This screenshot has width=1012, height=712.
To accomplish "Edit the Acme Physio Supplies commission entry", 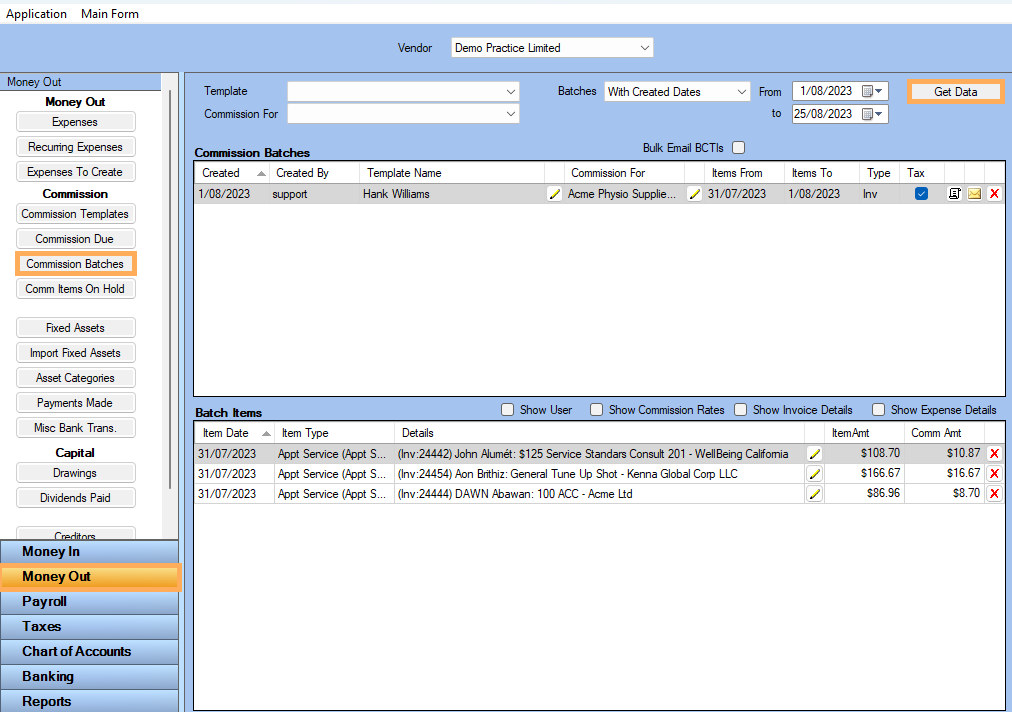I will tap(694, 193).
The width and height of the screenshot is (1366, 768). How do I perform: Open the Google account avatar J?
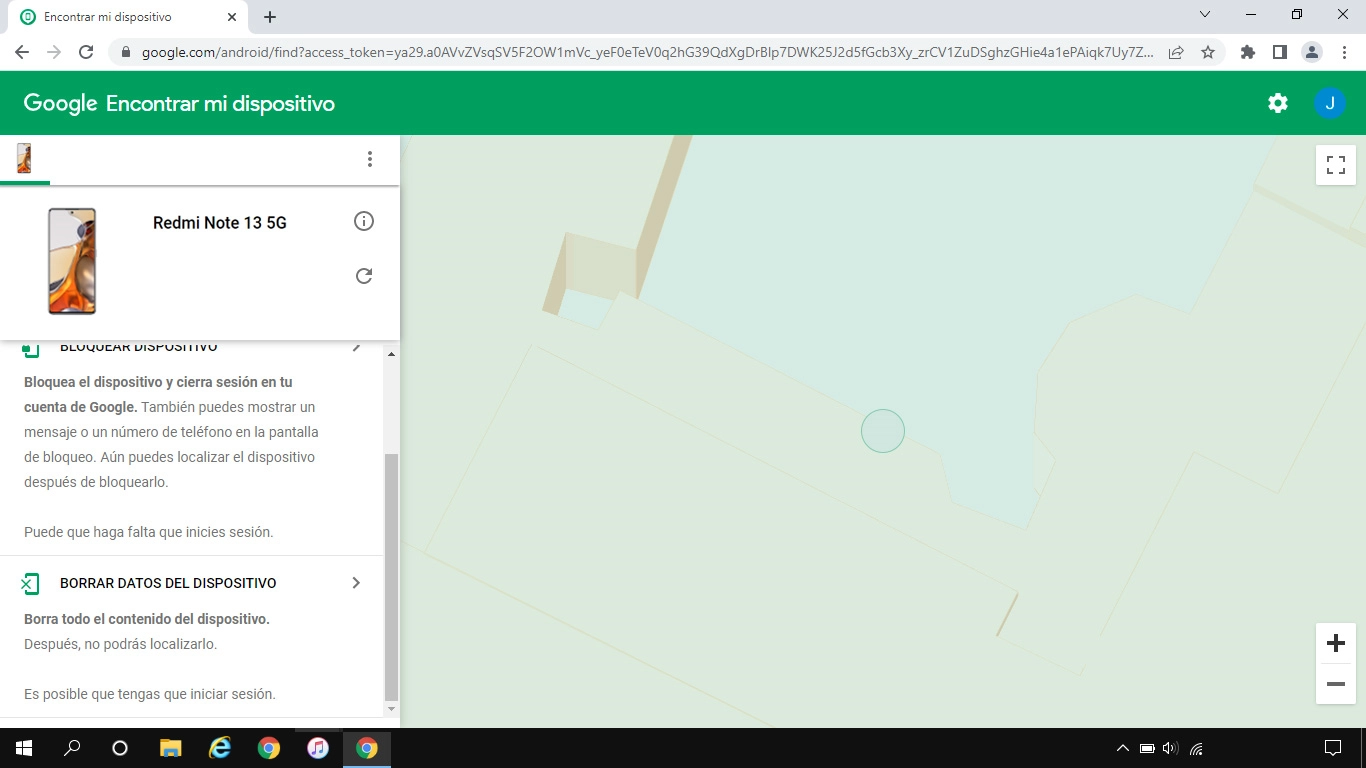1329,103
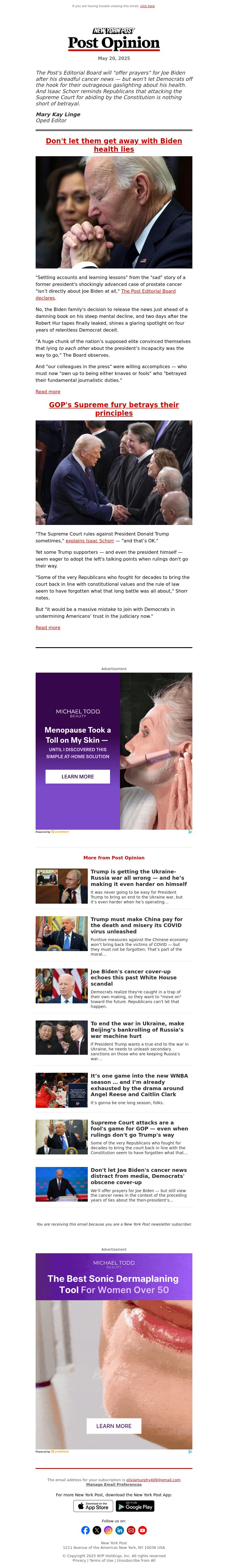This screenshot has width=228, height=1568.
Task: Click the LEARN MORE button in menopause ad
Action: [78, 777]
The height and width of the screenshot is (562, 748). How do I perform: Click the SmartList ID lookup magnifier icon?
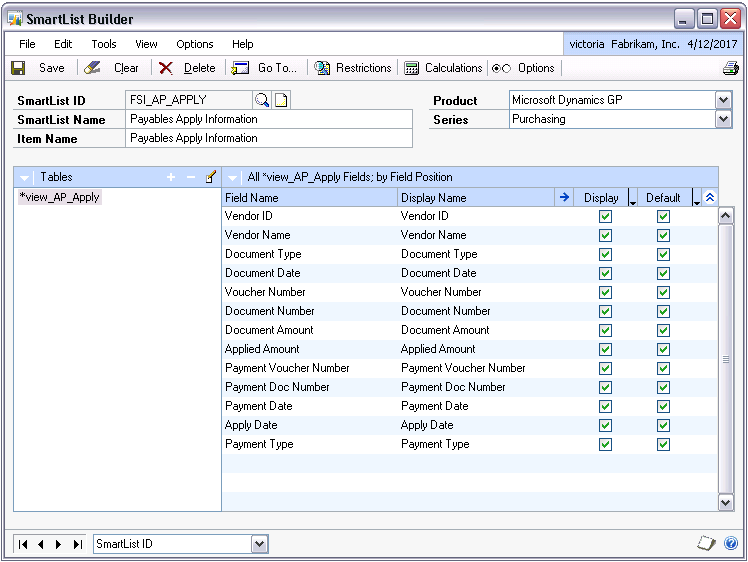(262, 100)
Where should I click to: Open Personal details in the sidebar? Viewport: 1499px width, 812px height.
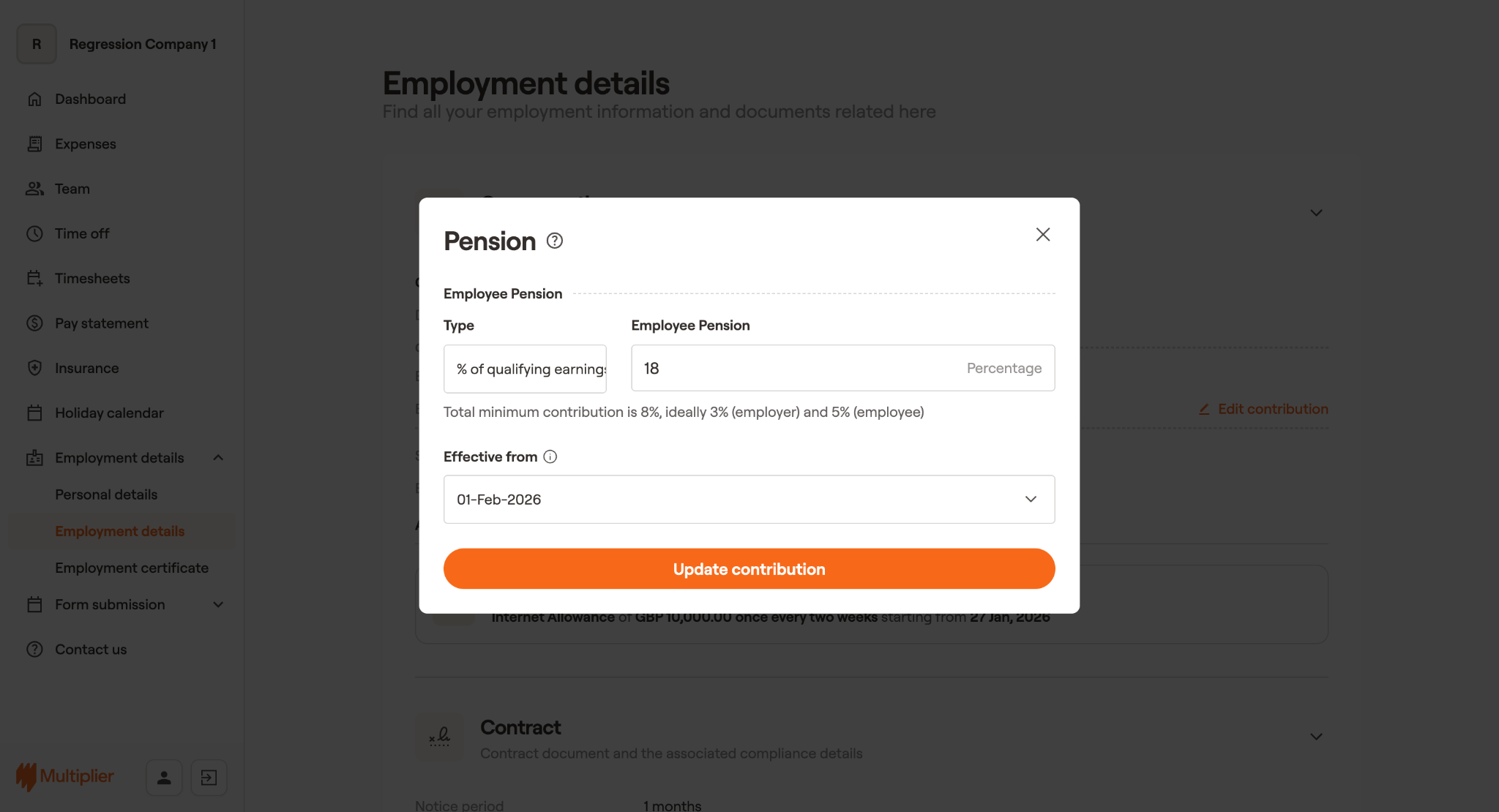pyautogui.click(x=106, y=495)
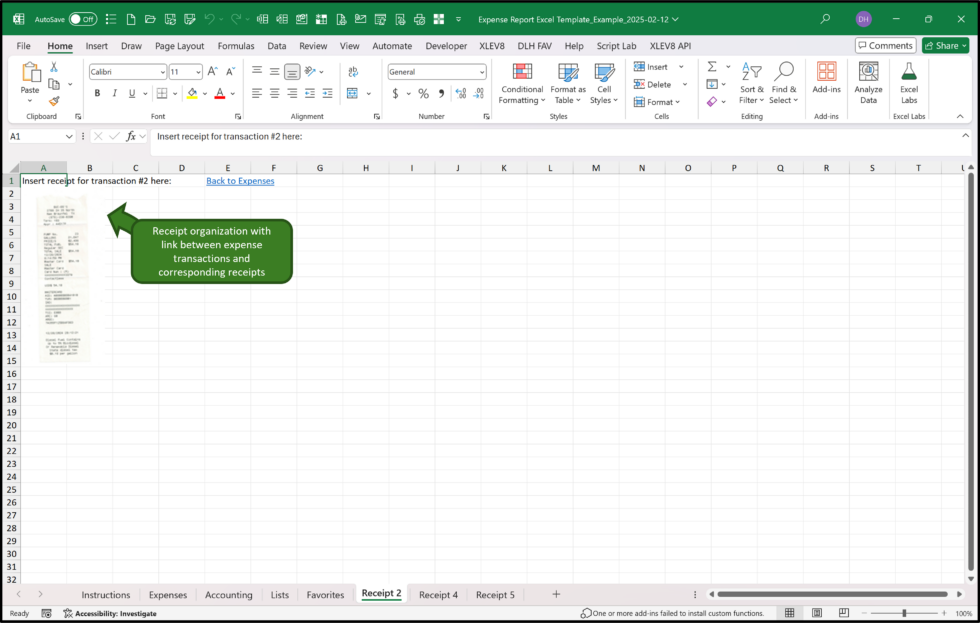Follow the Back to Expenses hyperlink
Viewport: 980px width, 623px height.
point(241,181)
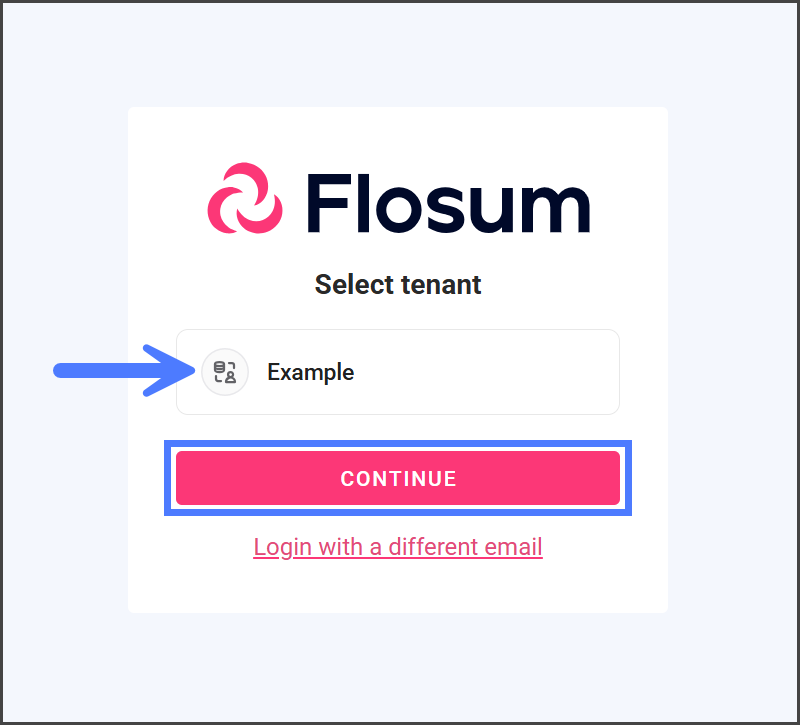Click the pink Flosum swirl logo
This screenshot has width=800, height=725.
245,198
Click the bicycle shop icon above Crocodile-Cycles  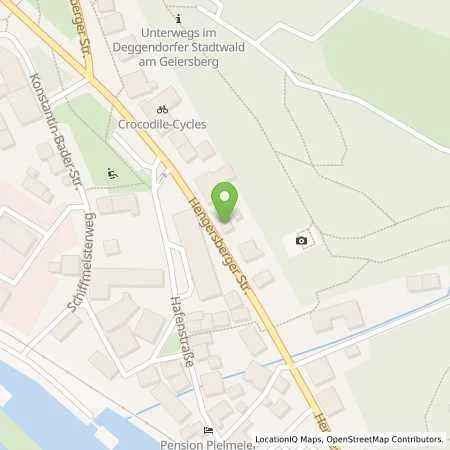[162, 109]
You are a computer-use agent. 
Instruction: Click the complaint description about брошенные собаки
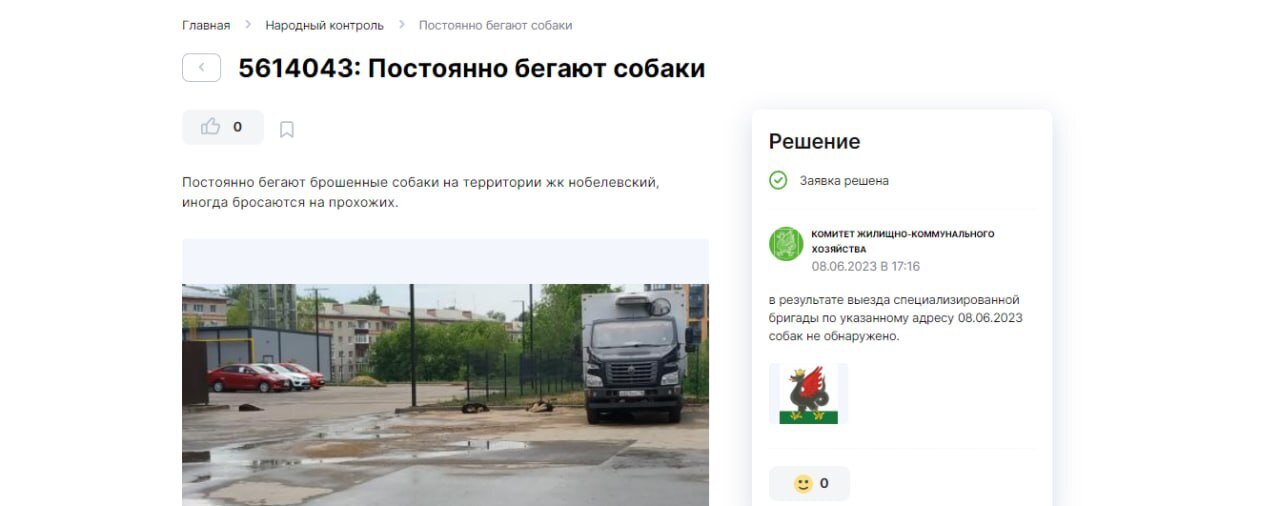pyautogui.click(x=421, y=193)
------
To do. With the pictures left out, write out exactly the lines from the line containing "Instruction: Click the" through the last line of the entries above, both ends included, and no others.

Written response.
Instruction: Click the complaint description about брошенные собаки
pyautogui.click(x=421, y=193)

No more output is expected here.